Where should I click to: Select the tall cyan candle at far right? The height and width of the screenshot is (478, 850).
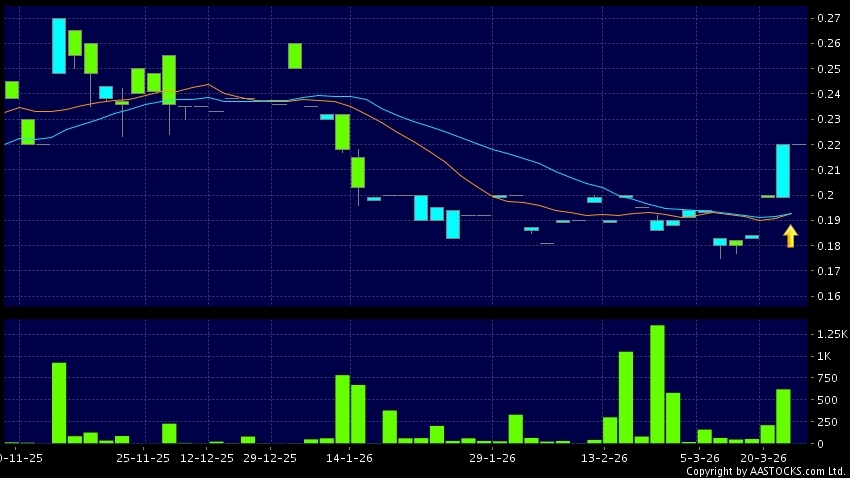[783, 171]
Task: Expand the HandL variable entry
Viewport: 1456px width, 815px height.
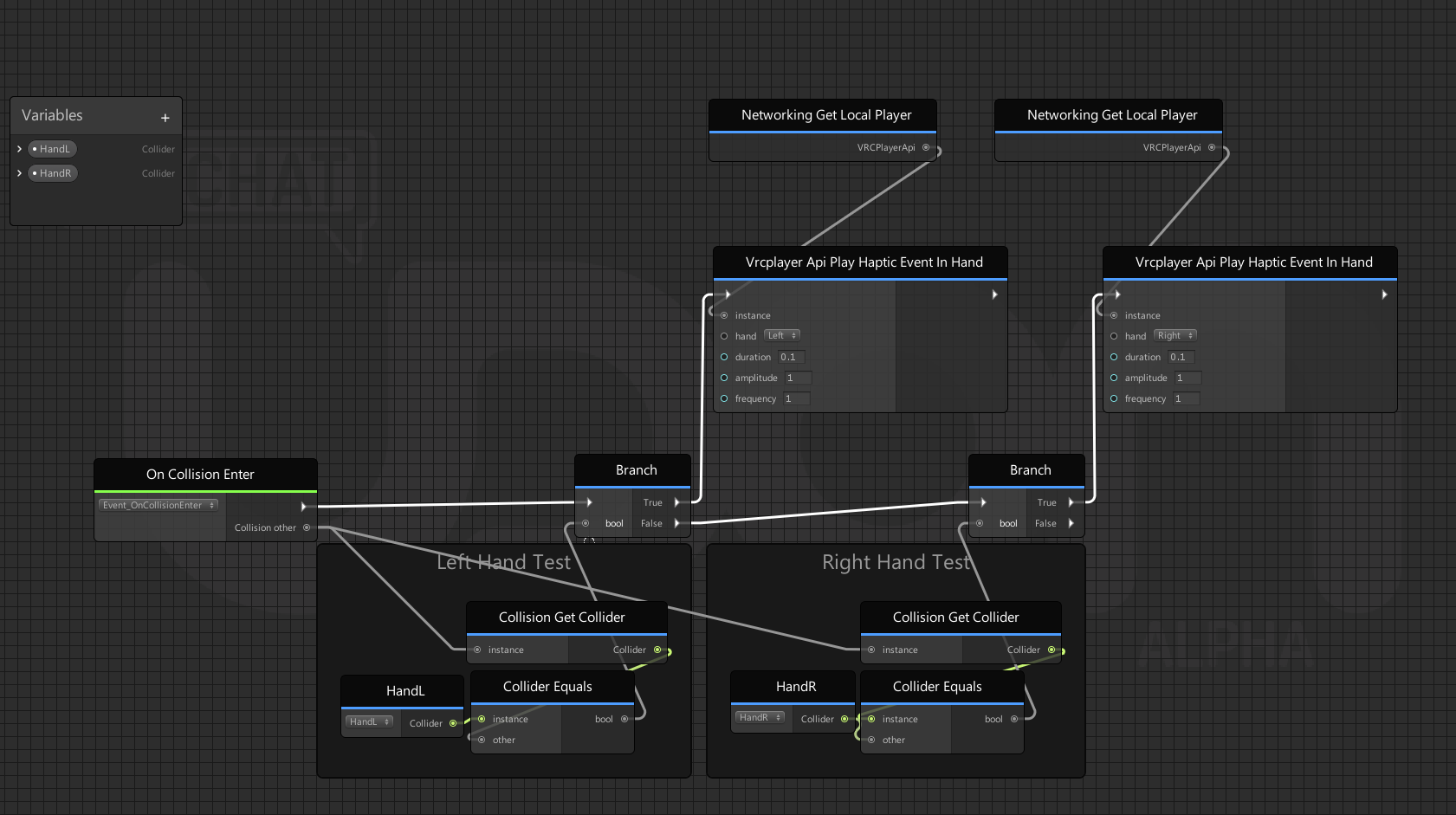Action: click(19, 149)
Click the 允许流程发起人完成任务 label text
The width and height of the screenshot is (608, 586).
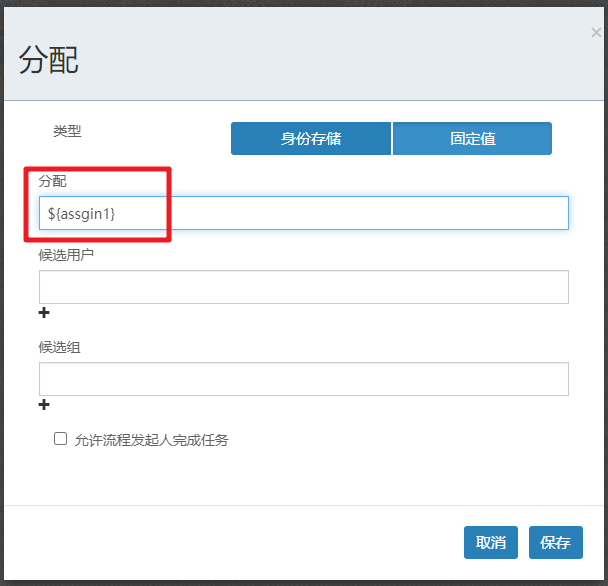click(x=151, y=439)
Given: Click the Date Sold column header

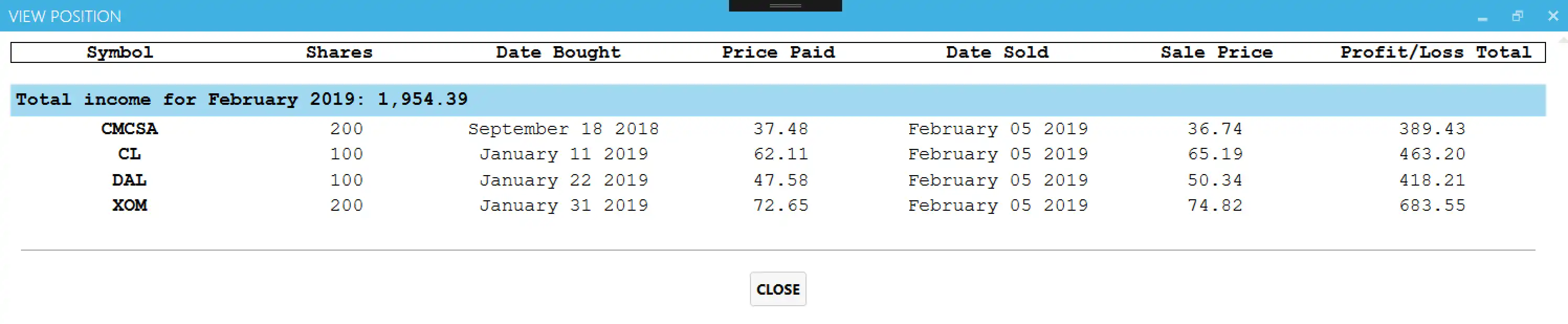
────────
Reproduce the listing verbatim, and keep the pictures out of the copy.

*Task output*:
Where should I click to: Select the tall cyan candle at far right? The height and width of the screenshot is (478, 850).
[783, 171]
Task: Expand the HandL variable entry
Viewport: 1456px width, 815px height.
Action: click(19, 149)
Click the 允许流程发起人完成任务 label text
The width and height of the screenshot is (608, 586).
click(x=151, y=439)
Given: Click the Date Sold column header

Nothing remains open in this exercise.